What you should output is the data below, unchanged in every character.
──────── DATA LISTING ────────
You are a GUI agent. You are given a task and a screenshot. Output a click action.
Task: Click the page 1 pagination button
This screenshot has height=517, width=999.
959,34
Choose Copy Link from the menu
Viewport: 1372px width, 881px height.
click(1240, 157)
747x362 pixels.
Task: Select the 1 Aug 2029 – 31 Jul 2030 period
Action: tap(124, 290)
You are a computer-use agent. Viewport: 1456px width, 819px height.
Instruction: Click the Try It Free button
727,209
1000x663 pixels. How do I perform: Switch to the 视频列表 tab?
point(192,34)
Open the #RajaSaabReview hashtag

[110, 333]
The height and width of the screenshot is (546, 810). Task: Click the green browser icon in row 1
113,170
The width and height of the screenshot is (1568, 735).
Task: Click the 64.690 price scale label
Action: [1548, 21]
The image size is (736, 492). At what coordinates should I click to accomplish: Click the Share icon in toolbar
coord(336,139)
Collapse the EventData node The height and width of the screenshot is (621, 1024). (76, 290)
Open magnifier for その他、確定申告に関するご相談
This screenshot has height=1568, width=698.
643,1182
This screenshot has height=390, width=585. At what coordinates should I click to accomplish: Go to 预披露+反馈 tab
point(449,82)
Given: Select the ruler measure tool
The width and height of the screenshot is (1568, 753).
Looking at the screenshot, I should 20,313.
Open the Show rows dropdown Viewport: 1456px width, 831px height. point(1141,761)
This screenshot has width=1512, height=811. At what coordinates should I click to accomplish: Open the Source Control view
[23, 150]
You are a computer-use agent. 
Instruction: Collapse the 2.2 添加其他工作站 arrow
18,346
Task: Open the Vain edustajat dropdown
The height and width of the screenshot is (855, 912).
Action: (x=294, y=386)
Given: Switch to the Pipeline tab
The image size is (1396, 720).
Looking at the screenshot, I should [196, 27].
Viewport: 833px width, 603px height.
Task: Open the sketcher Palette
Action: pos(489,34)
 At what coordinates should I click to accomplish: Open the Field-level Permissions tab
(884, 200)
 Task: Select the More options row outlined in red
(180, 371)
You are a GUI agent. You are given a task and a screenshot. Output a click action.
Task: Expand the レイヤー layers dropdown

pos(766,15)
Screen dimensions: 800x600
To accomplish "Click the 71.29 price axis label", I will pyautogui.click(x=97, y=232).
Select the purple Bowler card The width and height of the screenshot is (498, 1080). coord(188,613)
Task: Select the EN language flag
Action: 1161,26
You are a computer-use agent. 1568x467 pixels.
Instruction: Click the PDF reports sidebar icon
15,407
────────
EXERCISE RESPONSE:
You are a GUI agent. You are given a task and a screenshot. Output a click action.
Task: Click the page 1 pagination button
This screenshot has height=517, width=999.
959,34
Choose Copy Link from the menu
Viewport: 1372px width, 881px height.
click(1240, 157)
747x362 pixels.
Task: Select the 1 Aug 2029 – 31 Jul 2030 period
Action: tap(124, 290)
You are a computer-use agent. Viewport: 1456px width, 819px height.
Instruction: Click the Try It Free button
727,209
1000x663 pixels. How do I perform: Switch to the 视频列表 tab?
point(192,34)
Open the #RajaSaabReview hashtag

[110, 333]
The height and width of the screenshot is (546, 810). Task: Click the green browser icon in row 1
113,170
The width and height of the screenshot is (1568, 735).
Task: Click the 64.690 price scale label
Action: [1548, 21]
The image size is (736, 492). At what coordinates should I click to accomplish: Click the Share icon in toolbar
coord(336,139)
Collapse the EventData node The height and width of the screenshot is (621, 1024). (76, 290)
Open magnifier for その他、確定申告に関するご相談
This screenshot has height=1568, width=698.
643,1182
This screenshot has height=390, width=585. At what coordinates should I click to accomplish: Go to 预披露+反馈 tab
point(449,82)
Given: Select the ruler measure tool
The width and height of the screenshot is (1568, 753).
Looking at the screenshot, I should 20,313.
Open the Show rows dropdown Viewport: 1456px width, 831px height. point(1141,761)
This screenshot has width=1512, height=811. At what coordinates should I click to accomplish: Open the Source Control view
[23, 150]
You are a computer-use agent. 
Instruction: Collapse the 2.2 添加其他工作站 arrow
18,346
Task: Open the Vain edustajat dropdown
The height and width of the screenshot is (855, 912).
Action: (x=294, y=386)
Given: Switch to the Pipeline tab
The image size is (1396, 720).
Looking at the screenshot, I should [196, 27].
Viewport: 833px width, 603px height.
Task: Open the sketcher Palette
Action: pos(489,34)
 At what coordinates should I click to accomplish: Open the Field-level Permissions tab
(884, 200)
 Task: Select the More options row outlined in red
(180, 371)
You are a GUI agent. You are given a task and a screenshot. Output a click action.
Task: Expand the レイヤー layers dropdown

pos(766,15)
Screen dimensions: 800x600
To accomplish "Click the 71.29 price axis label", I will pyautogui.click(x=97, y=232).
Select the purple Bowler card The width and height of the screenshot is (498, 1080). coord(188,613)
Task: Select the EN language flag
Action: 1161,26
You are a computer-use agent. 1568x467 pixels.
Instruction: Click the PDF reports sidebar icon
15,407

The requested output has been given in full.